ABC-JON JUARISTI
Una modesta proposición veraniega para la formación del espíritu nacional (británico)
QUÉ destino el de Robin de Locksley, alias Robin Hood, convertido en icono de la justicia distributiva. Recuerdo una tira cómica de un periódico mejicano de los años ochenta en la que Robin confiscaba una bolsa de monedas de oro a un noble riquísimo, al grito de «¡Hola, soy Jolopo, robo a los ricos para dárselo a los pobres!». En la segunda viñeta, Robin entregaba la bolsa a un campesino miserable.
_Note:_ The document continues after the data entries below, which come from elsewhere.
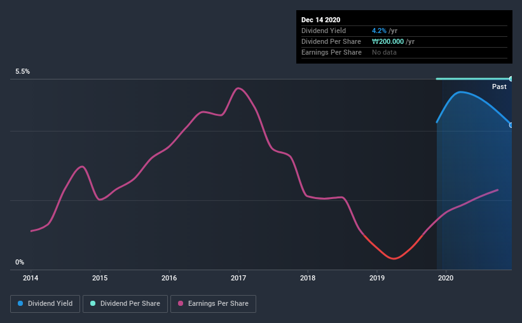The width and height of the screenshot is (522, 323).
Task: Click the 5.5% y-axis label
Action: 23,72
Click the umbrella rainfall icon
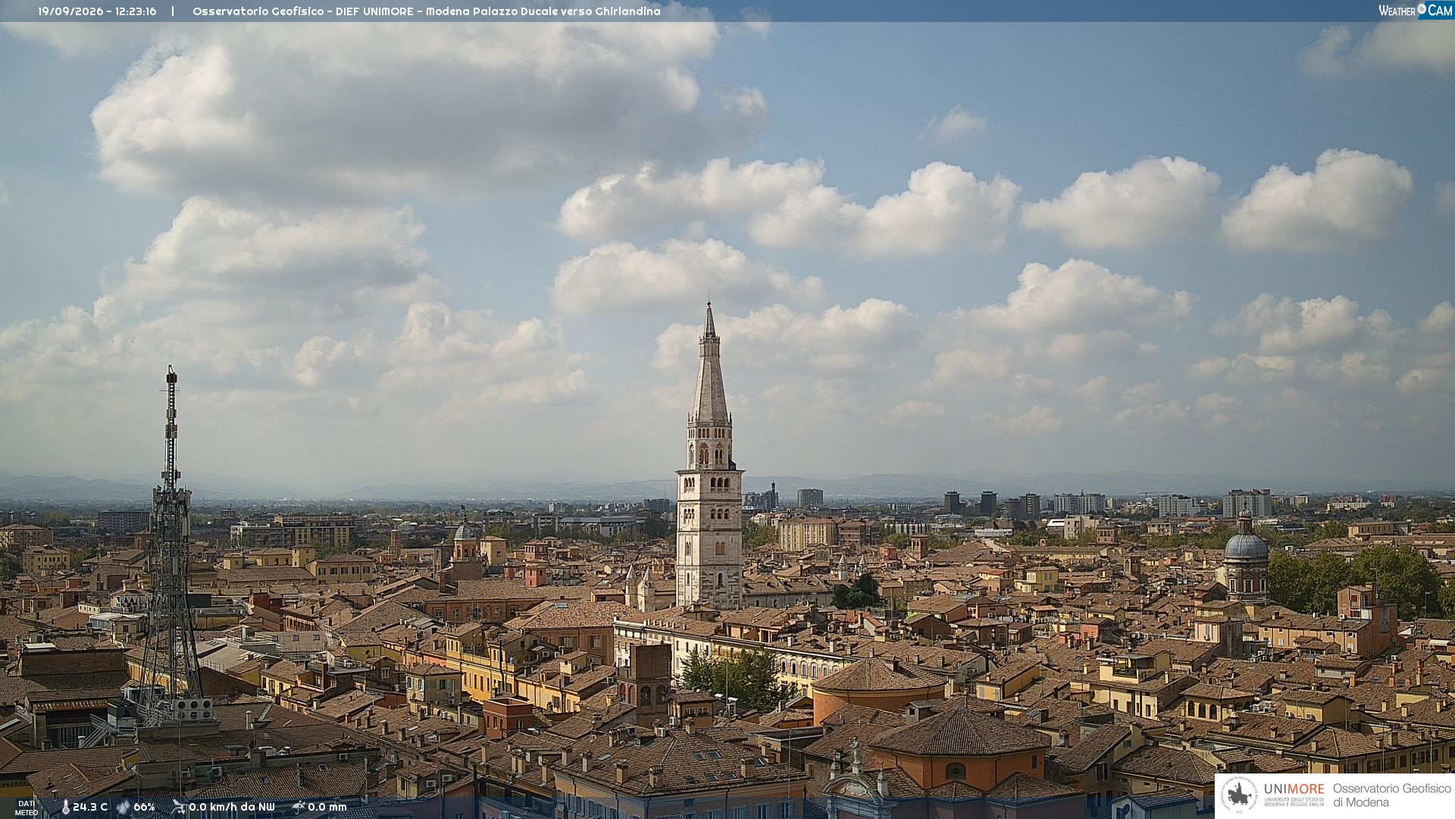The height and width of the screenshot is (819, 1455). (299, 807)
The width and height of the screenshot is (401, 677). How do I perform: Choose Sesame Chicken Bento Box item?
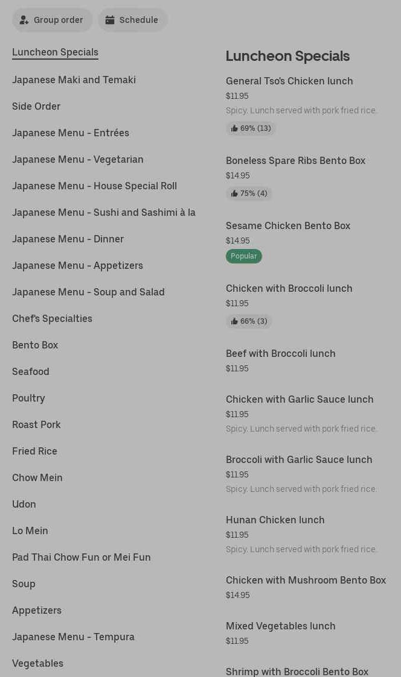pyautogui.click(x=288, y=226)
En la tercera y última, Robin se la quitaba a este al grito de «¡Hola, soy Jolopo, robo a los ricos para dárselo a los pobres!». La tira se ensañaba con el entonces presidente José López Portillo (Jolopo), pero el motivo al que recurría el artista gráfico no era Zapata ni Pancho Villa, sino el salteador inglés, arquetipo del bandido generoso.
El hispanista Stephen G. H. Roberts me guió una vez por las calles de Nottingham, entre la iglesia y el castillo del que Robin escapó, después de que el malvado sheriff lo prendiera tras interrumpir, con sus esbirros, la ceremonia nupcial en la que aquel pretendía desposar a la bella Marian Gilewater. Como es sabido, Robin huyó al bosque de Sherwood, desde donde, en compañía de sus leales (Little John, Will Scarlet y el fraile Tuck) hostigó al príncipe Juan sin Tierra, hermano de Ricardo Corazón de León (a la sazón en las cruzadas).
Robin inspiró, ya en la Edad Media, multitud de baladas y leyendas. El romanticismo recuperó su memoria a través de sir Walter Scott y su Ivanhoe. Pero, sin duda, el más grande de los epígonos del forajido de Sherwood fue Guillermo Brown, personaje creado por la estupenda Richmal Crompton e inspirado en el hermano menor de la autora, que moriría heroicamente pilotando un Spitfire durante la batalla de Inglaterra. No faltaron en mi generación quienes vieron en Guillermo un ejemplo insobornable de rebeldía y anarquismo. Y seguramente lo fue, pero de derechas. Un rebelde thatcheriano. Temo incluso que Guillermo Brown habría votado por el Brexit.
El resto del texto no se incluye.